◆ Aufgabenliste ◆
1. Wie lange hielt sich Rimbaud laut dem Textauszug über Rimbaud bei seiner dritten Flucht in der Hauptstadt auf?
2. Führen Sie den Textauszug über Rimbaud im Anschluss an seinen letzten Satz weiter.

◆ Textauszug ◆
....

Ende des Jahres wurde das Charleville benachbarte Festungsstädtchen Mézières von den preußischen Truppen in Brand geschossen und Ende Februar gelang dem Jungen eine dritte Flucht. Diesmal blieb er zwei Wochen in der Hauptstadt (vom 25.2. bis zum 10.3.1871) und versuchte vergeblich, zu Pariser Künstlern und Journalisten Kontakt zu finden. Die Stadt war vier Monate lang von der deutschen Armee belagert und schließlich durch Aushungerung und Artilleriebeschuss zur Kapitulation gezwungen worden. Rimbaud wurde Zeuge von Massendemonstrationen gegen die Regierung Thiers und schließlich, am 1.3.1871, des Einmarschs von 20000 deutschen Soldaten.

....

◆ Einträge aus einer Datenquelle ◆

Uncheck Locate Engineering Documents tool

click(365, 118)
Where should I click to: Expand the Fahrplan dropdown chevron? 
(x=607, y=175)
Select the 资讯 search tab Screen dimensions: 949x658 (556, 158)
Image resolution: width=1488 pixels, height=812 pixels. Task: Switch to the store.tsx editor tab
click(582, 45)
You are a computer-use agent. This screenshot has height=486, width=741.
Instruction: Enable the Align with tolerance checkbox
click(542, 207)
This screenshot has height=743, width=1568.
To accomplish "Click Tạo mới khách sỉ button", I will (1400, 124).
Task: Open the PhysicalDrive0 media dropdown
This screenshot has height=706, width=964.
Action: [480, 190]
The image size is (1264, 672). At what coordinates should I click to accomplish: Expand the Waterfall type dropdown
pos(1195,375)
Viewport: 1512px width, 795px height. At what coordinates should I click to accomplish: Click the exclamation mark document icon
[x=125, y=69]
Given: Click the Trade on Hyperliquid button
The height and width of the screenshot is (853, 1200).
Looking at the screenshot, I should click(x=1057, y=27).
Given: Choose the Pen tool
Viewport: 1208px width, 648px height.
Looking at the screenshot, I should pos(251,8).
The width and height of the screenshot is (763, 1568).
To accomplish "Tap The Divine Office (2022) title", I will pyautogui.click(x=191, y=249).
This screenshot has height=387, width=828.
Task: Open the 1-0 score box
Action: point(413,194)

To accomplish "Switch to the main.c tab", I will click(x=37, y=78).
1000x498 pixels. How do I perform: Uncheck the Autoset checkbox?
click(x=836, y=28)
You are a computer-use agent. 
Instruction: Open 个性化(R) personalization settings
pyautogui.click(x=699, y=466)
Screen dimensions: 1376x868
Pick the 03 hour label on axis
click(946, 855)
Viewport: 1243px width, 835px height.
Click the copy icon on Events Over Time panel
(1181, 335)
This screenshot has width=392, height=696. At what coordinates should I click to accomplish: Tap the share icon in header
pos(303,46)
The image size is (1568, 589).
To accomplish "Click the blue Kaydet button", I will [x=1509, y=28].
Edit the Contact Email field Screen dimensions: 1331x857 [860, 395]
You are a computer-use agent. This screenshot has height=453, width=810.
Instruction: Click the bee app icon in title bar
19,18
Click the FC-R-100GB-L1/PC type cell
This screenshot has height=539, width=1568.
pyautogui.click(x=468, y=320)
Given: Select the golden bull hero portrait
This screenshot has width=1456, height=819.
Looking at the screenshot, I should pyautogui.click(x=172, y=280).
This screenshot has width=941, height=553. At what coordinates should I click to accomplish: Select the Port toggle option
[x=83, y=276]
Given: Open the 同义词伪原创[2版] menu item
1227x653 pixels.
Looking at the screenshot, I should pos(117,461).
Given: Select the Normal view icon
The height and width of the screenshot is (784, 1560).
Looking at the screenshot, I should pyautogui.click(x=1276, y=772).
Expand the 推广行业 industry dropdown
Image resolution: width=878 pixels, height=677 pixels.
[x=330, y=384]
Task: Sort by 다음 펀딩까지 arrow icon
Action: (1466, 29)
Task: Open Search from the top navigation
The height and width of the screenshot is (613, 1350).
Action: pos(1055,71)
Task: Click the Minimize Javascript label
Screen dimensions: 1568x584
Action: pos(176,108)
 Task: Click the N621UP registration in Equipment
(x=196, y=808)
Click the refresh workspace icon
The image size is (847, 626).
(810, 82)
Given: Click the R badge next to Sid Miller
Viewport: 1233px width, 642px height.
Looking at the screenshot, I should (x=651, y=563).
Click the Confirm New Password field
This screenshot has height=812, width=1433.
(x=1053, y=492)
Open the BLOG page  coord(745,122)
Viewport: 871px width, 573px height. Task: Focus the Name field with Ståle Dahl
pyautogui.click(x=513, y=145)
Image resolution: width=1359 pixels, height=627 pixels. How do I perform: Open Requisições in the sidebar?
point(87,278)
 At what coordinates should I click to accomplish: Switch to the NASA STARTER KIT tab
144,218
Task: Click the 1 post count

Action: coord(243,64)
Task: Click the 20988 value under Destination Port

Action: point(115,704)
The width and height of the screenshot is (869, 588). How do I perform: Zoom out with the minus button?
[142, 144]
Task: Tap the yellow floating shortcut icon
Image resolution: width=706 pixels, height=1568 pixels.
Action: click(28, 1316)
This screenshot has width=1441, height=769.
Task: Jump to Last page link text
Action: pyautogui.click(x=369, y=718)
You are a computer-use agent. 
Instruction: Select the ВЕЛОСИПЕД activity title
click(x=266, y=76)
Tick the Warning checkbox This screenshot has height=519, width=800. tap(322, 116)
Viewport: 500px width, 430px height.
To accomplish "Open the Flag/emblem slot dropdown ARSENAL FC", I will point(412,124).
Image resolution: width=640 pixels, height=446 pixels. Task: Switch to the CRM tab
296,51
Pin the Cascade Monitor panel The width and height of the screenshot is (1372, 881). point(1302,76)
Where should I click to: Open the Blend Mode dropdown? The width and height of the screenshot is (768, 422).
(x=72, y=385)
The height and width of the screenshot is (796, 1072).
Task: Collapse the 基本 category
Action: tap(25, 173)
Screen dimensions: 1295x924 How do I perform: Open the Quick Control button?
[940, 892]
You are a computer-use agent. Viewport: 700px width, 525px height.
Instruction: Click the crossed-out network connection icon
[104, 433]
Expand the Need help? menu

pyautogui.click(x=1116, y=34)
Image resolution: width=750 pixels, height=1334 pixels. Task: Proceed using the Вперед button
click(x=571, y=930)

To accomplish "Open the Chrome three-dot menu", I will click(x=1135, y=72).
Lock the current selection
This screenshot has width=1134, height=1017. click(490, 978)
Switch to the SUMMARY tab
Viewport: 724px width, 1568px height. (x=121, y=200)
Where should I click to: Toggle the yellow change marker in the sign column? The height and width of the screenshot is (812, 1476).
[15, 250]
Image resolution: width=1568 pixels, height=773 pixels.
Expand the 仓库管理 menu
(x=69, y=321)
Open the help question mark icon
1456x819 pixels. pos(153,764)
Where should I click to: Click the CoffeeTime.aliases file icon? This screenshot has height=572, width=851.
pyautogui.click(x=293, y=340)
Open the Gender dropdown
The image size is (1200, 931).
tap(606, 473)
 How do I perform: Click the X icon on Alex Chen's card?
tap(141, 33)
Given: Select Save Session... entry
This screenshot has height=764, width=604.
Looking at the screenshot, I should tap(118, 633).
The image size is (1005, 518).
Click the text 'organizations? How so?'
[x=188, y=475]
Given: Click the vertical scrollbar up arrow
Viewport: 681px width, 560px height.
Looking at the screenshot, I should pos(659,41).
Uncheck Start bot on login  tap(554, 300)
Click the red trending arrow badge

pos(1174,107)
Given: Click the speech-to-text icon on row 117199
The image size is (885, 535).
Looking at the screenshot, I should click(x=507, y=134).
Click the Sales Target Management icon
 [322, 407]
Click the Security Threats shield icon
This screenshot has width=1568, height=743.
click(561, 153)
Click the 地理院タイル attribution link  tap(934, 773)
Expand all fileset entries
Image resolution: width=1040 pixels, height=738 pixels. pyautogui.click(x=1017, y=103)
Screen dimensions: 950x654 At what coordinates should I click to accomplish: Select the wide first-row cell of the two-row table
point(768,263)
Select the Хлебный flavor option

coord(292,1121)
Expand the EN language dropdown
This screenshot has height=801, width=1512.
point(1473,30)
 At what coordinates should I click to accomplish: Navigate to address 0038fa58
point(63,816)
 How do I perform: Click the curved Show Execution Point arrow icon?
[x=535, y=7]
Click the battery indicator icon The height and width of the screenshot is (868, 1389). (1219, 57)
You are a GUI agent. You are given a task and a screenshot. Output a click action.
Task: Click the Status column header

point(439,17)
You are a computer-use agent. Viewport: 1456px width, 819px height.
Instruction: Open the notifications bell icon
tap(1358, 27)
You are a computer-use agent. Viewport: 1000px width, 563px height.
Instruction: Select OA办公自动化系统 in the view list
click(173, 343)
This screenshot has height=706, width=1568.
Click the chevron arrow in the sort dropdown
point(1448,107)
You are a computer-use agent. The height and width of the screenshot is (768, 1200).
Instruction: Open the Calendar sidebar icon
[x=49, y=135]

....

◆ Die Antworten ◆
1. Zwei Wochen, vom 25.2. bis zum 10.3.1871.

2.
Poet und Kommunarde

Nur eine Woche nach seiner Rückkehr nach Charleville erhob sich die Pariser Arbeiterschaft gegen die Versailler Regierung; am 28.März wurde die Kommune proklamiert. Begeistert verfolgte der junge Dichter die Ereignisse aus der Ferne. Die alte Ordnung war zusammengebrochen, und im »heiteren Arbeiter-Paris der Kommune« (Marx) schienen die kühnsten Träume der utopischen Sozialisten wahr zu werden. Von einer weiteren Reise nach Paris im April/Mai 1871 hat Rimbaud nur seinem Schulfreund (und späteren Biografen) Ernest Delahaye und seinem Dichterfreund Paul Verlaine erzählt. Sie berichten, er habe sich der revolutionären Nationalgarde angeschlossen und sei in der Babylon-Kaserne untergebracht gewesen.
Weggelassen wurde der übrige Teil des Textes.